ARM Hard Float (32-bit) Virtual Machines with Debian GNU/Linux

  • Compile software and/or kernels for multiple ARM architectures with native toolchains
    • Including armhf and armel machines of various ‘flavours’
    • Avoids the need to build a special cross-compilation toolchain
    • But…SLOW
    • Better for doing things like building rootfs images, running scripts in ARM chroot that doesn’t work properly in Debian Buster on 64-bit amd64 (at least) using a method such as using qemu-user-static and a Docker container due to a bug in the Linux kernel. See https://bugs.launchpad.net/qemu/+bug/1805913.
  • Using a chroot one can use toolchains for old distributions to compile really old software and kernels for ARM machines (for example old kernels with proprietary parts that are not available in source version) as if one were doing so natively.
  • Do note that because these are virtual machines, usually running on different architecture than the virtual host (i.e. not on ARM virtual hosts), performance will not be as high as a true native solution, but KVM ARM hardfloat allows us to use virtual machines with multiple emulated cores, which helps speed up things like compilation, if one uses parallel builds.
  • Debian for the guest operating system was selected because it has had (and continues to have) excellent support for 32-bit ARM architectures, and this has been true for a very long time.

non-EFI (traditional) created interactively

  • non-EFI Libvirt machines are easier to transfer to other virtual hosts (EFI machines require copying the NVRAM variables to the virtual hosts where they will be needed).
  • interactive debian-installer is the easiest option to understand the process.

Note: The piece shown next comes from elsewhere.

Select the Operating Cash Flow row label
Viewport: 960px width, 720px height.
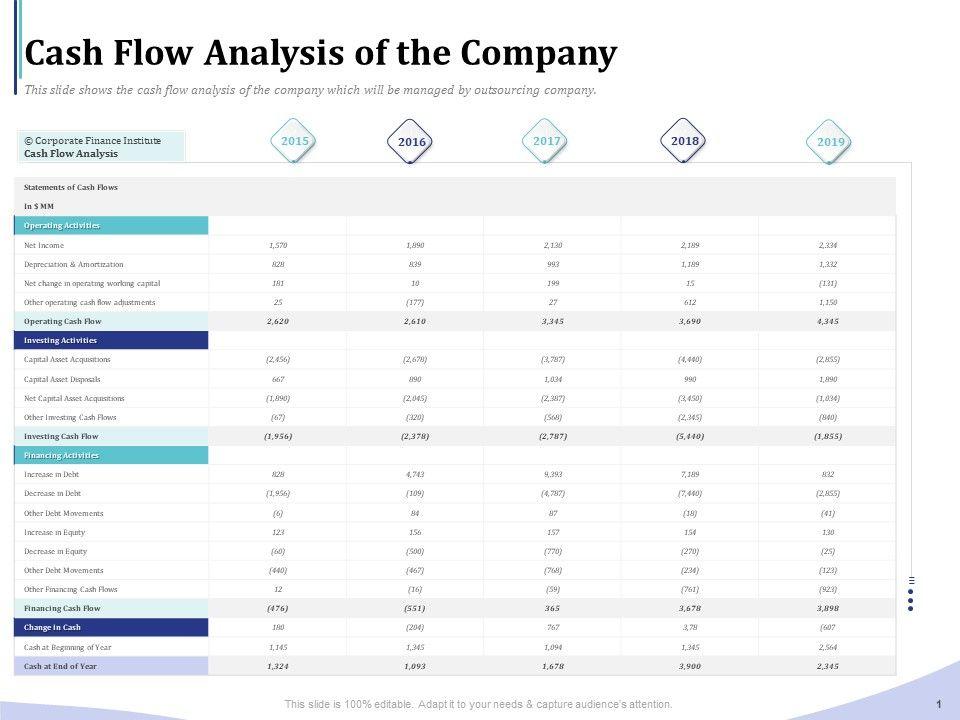coord(63,322)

UEFI created interactively

  • UEFI VMs are more ‘modern’ and secure in terms of firmware stack
  • UEFI ARM virtual machines can boot natively from the virtual hard disk instead of requiring a direct kernel boot like non-EFI VMs do.
  • interactive debian-installer is the easiest option to understand the process.
  • Does not require extracting the ‘kernel’ and ‘initramfs’ each time there is a kernel update or the initramfs is regenerated, as non-EFI ARM hosts do.

non-EFI (traditional) create via an automated process using Packer

  • non-EFI Libvirt machines are easier to transfer to other virtual hosts (EFI machines require copying the NVRAM variables to the virtual hosts where they will be needed).
  • Automated image generation can be useful for preparing a CI/CD pipeline
  • Automated image generation reduces chances for errors in the VM creation and provisioning stages.
  • Automation means an repeatable process.

UEFI created via an automated process using Packer

  • UEFI VMs are more ‘modern’ and secure in terms of firmware stack (although for these guides we are not taking full advantage this as enabling SecureBoot complicates the process).
  • UEFI ARM virtual machines can boot natively from the virtual hard disk instead of requiring a direct kernel boot like non-EFI VMs do.
  • Automated image generation can be useful for preparing a CI/CD pipeline
  • Automated image generation reduces chances for errors in the VM creation and provisioning stages.
  • Automation means an repeatable process.
  • Does not require extracting the ‘kernel’ and ‘initramfs’ each time there is a kernel update or the initramfs is regenerated, as non-EFI ARM hosts do.